We also recommend not releasing the array back to the array pool in a finally block. Generally speaking, if an exception occurs, safer to abandon the array rather than return it.

The reason for this is that if you call an API and that API throws an exception, it has likely left its input arguments in an indeterminate state. At that point the safest thing to do would be to abandon them. Again, speaking in generalities.

Don't mistake returning back to the pool as "releasing resources" like a typical dispose. Returning back to the pool really says "I guarantee nobody else is using this and it's safe for somebody else to claim it." But how do you make that guarantee in an exceptional code path?
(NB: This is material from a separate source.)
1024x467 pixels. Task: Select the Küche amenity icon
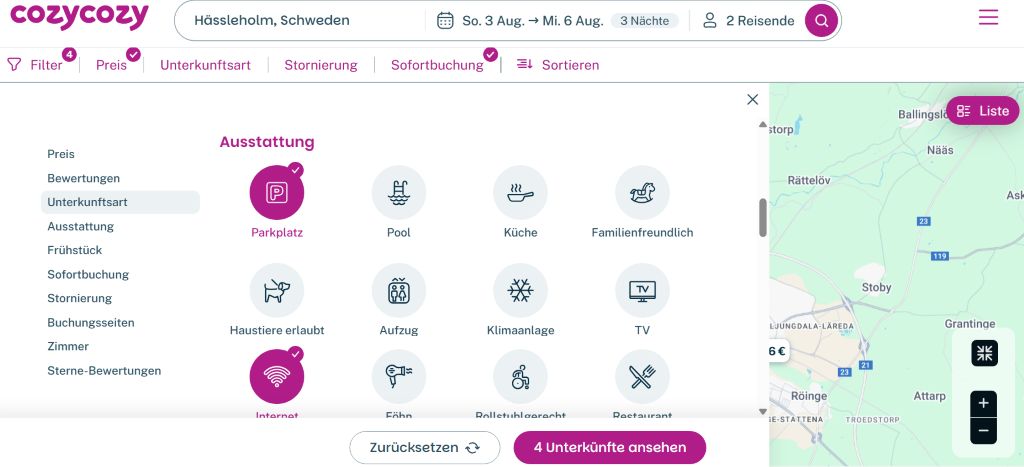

In this particular case, the rented buffer is being passed down in to a virtual/abstract method, HashCore. Generally, when buffers are passed to user code (anyone can implement HashCore in their own derived classes) and an exception occurs, we abandon the array instead of assuming it is safe to return to the pool.

[stephentoub]

Again, speaking in generalities

There are many situations where it's no more risky to return to the pool in an exceptional case than in a successful case. I'd argue it's the vast majority case. Which is why I say the primary reason is the extra complexity, mental overhead, and even small perf hit on the success path (e.g. lack of inlining due to the EH). My general stance is there's no need to return on exception, but it's ok to do so if there's a likely benefit, e.g. because there's reason to believe exceptions may be a bit more common (e.g. we shouldn't ship an analyzer that says don't return in a finally block). In more sensitive areas, like crypto, that can of course shift the equation.

[bartonjs]

The patterns in HashAlgorithm were intentional.

• HashCore isn't expected to throw, so there's not a strong feeling of unnecessary GC load here
• HashCore is a virtual method and the type hierarchy permits non-inbox implementations. So we can't just say by inspection "nothing here would do something weird like put a delayed call to Array.Clear in a finalizer".
• Not having a finally is generally better.

So we have

• The number of finally-based returns isn't much different than success-only.
• Returning in a finally has a (very) small risk of having the array have two different owners
• Not having a finally wins unless it's obvious that it's needed.

Net result: No finally is warranted.